Would love to chat if you are up for it. m at lominming dot com.
lominming
·3 tahun yang lalu·discuss
Obviously there are huge similarities to solid-js and other signals based framework with creating a signal, creating computed/derived, creating effects, etc. Would it be fair to say that Svelte 5 is going to more "runtime reactivity" rather than compiled time?
lominming
·3 tahun yang lalu·discuss
I'm also someone who are driven and get excited about working on something fundamental. My recent endeavor is the result of years to figuring out what can be the fundamentals for the web -- Building Blocks for the Internet.

It would be helpful to understand why you feel like version control (git, not github), a programming language (javascript), a browser, a database are all fundamentals? They are not the first in their respective categories, just that they all became popular? I feel like your examples also lean heavily towards developer only tools?
lominming
·3 tahun yang lalu·discuss
Thank you for the feedback. Did you by any chance manage to connect the first 2 cells? Once you do that, it will reveal a lot more content, with a more "regular" home page that you can scroll down.
lominming
·3 tahun yang lalu·discuss
Yahoo Pipes (or NodeRed) are what I consider “data flow pipelines” editors. These tools have very distinct characteristics: (A) usually a single piece of data or message that (B) flows through a system in one direction with (C) distinct start and end points.
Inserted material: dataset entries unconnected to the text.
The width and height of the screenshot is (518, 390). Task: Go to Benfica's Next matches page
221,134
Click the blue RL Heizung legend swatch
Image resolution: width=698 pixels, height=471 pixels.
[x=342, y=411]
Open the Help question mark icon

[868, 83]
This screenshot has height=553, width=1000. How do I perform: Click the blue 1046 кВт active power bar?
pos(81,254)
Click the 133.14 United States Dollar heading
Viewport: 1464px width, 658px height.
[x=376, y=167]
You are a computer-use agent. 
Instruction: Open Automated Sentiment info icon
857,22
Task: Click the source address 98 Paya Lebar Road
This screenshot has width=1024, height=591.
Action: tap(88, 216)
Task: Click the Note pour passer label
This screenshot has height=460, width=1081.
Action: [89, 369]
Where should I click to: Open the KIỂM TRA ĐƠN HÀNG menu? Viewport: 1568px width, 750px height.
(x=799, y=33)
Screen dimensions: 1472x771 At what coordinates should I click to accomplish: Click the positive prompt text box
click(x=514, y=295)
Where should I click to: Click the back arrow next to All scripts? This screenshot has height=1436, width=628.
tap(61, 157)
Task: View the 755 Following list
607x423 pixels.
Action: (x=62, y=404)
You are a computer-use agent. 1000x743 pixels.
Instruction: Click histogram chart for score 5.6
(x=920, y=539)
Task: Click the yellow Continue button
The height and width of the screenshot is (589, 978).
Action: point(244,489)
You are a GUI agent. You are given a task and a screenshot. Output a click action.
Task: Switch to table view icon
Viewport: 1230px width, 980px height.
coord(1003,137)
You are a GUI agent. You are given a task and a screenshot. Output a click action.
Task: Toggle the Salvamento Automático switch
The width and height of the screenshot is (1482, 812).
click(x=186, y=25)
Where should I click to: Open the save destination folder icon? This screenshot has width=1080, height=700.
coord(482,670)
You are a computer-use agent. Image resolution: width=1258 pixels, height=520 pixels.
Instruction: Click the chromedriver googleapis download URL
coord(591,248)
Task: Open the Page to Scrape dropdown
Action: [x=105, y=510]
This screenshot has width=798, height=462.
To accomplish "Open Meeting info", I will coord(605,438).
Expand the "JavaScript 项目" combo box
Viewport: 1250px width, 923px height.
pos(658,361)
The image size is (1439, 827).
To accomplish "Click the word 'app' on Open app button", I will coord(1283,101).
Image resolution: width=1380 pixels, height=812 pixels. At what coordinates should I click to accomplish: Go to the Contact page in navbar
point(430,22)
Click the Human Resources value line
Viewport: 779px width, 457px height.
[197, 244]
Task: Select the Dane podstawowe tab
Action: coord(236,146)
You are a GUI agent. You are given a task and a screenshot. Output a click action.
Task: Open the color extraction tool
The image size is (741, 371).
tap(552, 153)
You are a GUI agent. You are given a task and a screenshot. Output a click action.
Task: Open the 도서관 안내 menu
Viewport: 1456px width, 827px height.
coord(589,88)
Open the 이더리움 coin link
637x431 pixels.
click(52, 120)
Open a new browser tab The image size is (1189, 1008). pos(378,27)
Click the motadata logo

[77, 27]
Couple of core differences with what we are building:

(1) Instead of directional data flow, we have reactive data flow. For example, in the simple utility color example, [RGB Sliders] <> [Conversion] <> [HEX Color Wheel] have data flowing bi-directionally where any modules can trigger a change. Users still have the option to decide how data flows, so data flow pipelines are just a subset of what our system can do.

(2) Beyond just data or automation, we focus heavily on UI modules, allowing users to easily express interactive creations.
lominming
·3 tahun yang lalu·discuss
We actually did a mini internal hackathon among ourselves to see what we can do in 1 hour. We created a codepen (multiple code editors hooked up with iframes), spotify + lyrics + translation mini app, and a mini-dashboard.

Besides the common use-cases of creating apps or dashboards, we are excited about: AI apps and workflows, interactive education materials, a playground for kids to start thinking about logic, and hardware interface controls.
lominming
·3 tahun yang lalu·discuss
Developers can create modules in Javascript very similar to writing web components or React components. The only addition is to write a declaration of the connectors (e.g. value, data, location, etc.) and use provided functions to subscribe to cell value changes.

Developers can import NPM packages, load external javascript files, use JSX, write CSS, use Typescript, etc. We will provide all the necessary tooling online so that building a module is as simple as using an online IDE like codepen. No need for downloads, building, compilation, etc.

Non-developers can also create custom modules that consist of other nested modules grouped together. We also aim to have a lightweight way for citizen developers to write modules using spreadsheet-like syntax.
lominming
·3 tahun yang lalu·discuss
The logic is actually quite simple. Once 2 cells are connected via a line, their values are kept in-sync. If one cell changes the value, the other cell will be informed of the change, and the module will react accordingly, very much like a reactive spreadsheet.

During the initial connection, we have to “pick a winner” and determine which of the 2 cells’ values to use. The logic is that the empty cell will be overridden. If both cells have values, the direction of how you connect them determines the winner. Dragging A to B will have B’s value overridden by A’s value.

However, the developer of the module, or the creator have the ability to specify the direction flow when necessary. For example, in the Github example, the Github module populates the (issues) cell via fetch call and is expected to be a read-only cell. This means that any connection to the cell will become a directional data flow out.

The simple big picture is that we are drawing lines to tell the system how we want data to flow among the different modules, very much like how we pass variables around in code.